Daftar Tugas:
• a. Kutip apa adanya bagian bacaan tentang menjadi mahasiswa, yaitu rentang dari "FYI, saya adalah" sampai "ngomong sama tembok?".
• b. Jawab pertanyaan berikut berdasarkan bacaan tentang menjadi mahasiswa:
(i) Sudah berapa lama penulis menyandang status mahasiswa?
(ii) Di jurusan apa penulis kuliah?
(iii) Menurut bacaan, apa yang diperlukan bahasa?
• c. Tentukan apakah setiap pernyataan berikut sesuai dengan bacaan tentang menjadi mahasiswa. Jawab ya atau tidak, lalu kutip persis kata-kata bacaan yang menentukannya.
(i) Penulis kuliah di universitas swasta di Jakarta.
(ii) Penulis menyebut memperbanyak latihan sebagai cara ampuh untuk menguasai bahasa Inggris.
(iii) Penulis menganggap menyandang status mahasiswa sebagai perkara mudah.

Bacaan Tersedia:
Tak terasa ternyata sudah sebulan saya
menyandang status sebagai ‘mahasiswa’. Bukan perkara mudah. Sebab kata ‘maha’
di depan kata ‘siswa’ menandakan bahwa ada tanggung jawab yang lebih besar
ketimbang kata ‘siswa’ tanpa ‘maha’. Artinya, sejak lebih dari 30 hari yang
lalu tanggung jawab saya sebagai seorang hamba-Nya bertambah ketimbang masih
berstatus sebagai pelajar.
FYI, saya adalah mahasiswa jurusan
sastra Inggris di salah satu universitas negeri di Jakarta. Nah, sebagai
mahasiswa yang baik dan benar, menguasai bahasa Inggris dengan lancar adalah
suatu kewajiban. Maka memperbanyak latihan adalah salah satu cara ampuh yang
bisa dilakukan.
Sayangnya, bahasa itu perlu
pembiasaan. Mustahil rasanya kita bisa lancar berbahasa jika kita tidak
memiliki lawan bicara. Enggak mungkin dong kita ngomong sama tembok?
Ngomong sama tembok. Hobi terfavorit 2012.

Daftar Baris:
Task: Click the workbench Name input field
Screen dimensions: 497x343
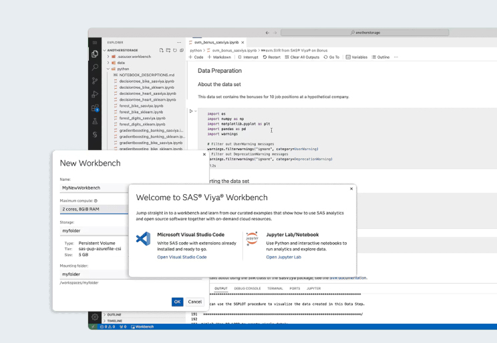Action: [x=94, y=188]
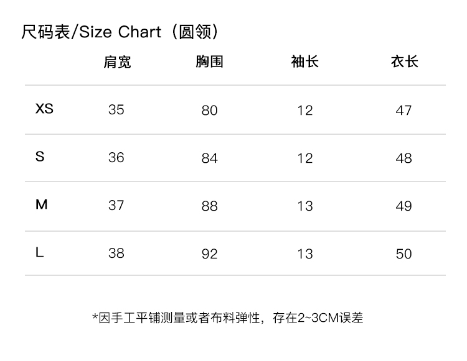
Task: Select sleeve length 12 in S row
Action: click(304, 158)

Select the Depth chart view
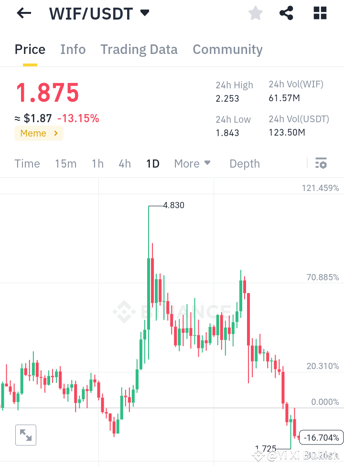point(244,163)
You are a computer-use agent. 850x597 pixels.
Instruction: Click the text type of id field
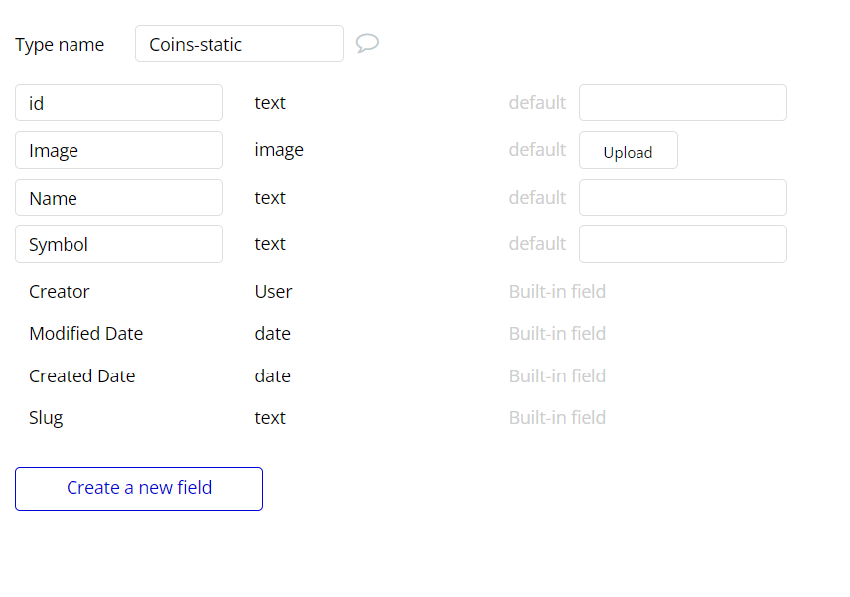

Jawaban Tugas:
• a.
FYI, saya adalah mahasiswa jurusan
sastra Inggris di salah satu universitas negeri di Jakarta. Nah, sebagai
mahasiswa yang baik dan benar, menguasai bahasa Inggris dengan lancar adalah
suatu kewajiban. Maka memperbanyak latihan adalah salah satu cara ampuh yang
bisa dilakukan.
Sayangnya, bahasa itu perlu
pembiasaan. Mustahil rasanya kita bisa lancar berbahasa jika kita tidak
memiliki lawan bicara. Enggak mungkin dong kita ngomong sama tembok?

• b.
(i) Sebulan.
(ii) Sastra Inggris.
(iii) Pembiasaan.

• c.
(i) Tidak: "salah satu universitas negeri di Jakarta"
(ii) Ya: "Maka memperbanyak latihan adalah salah satu cara ampuh yang bisa dilakukan."
(iii) Tidak: "Bukan perkara mudah."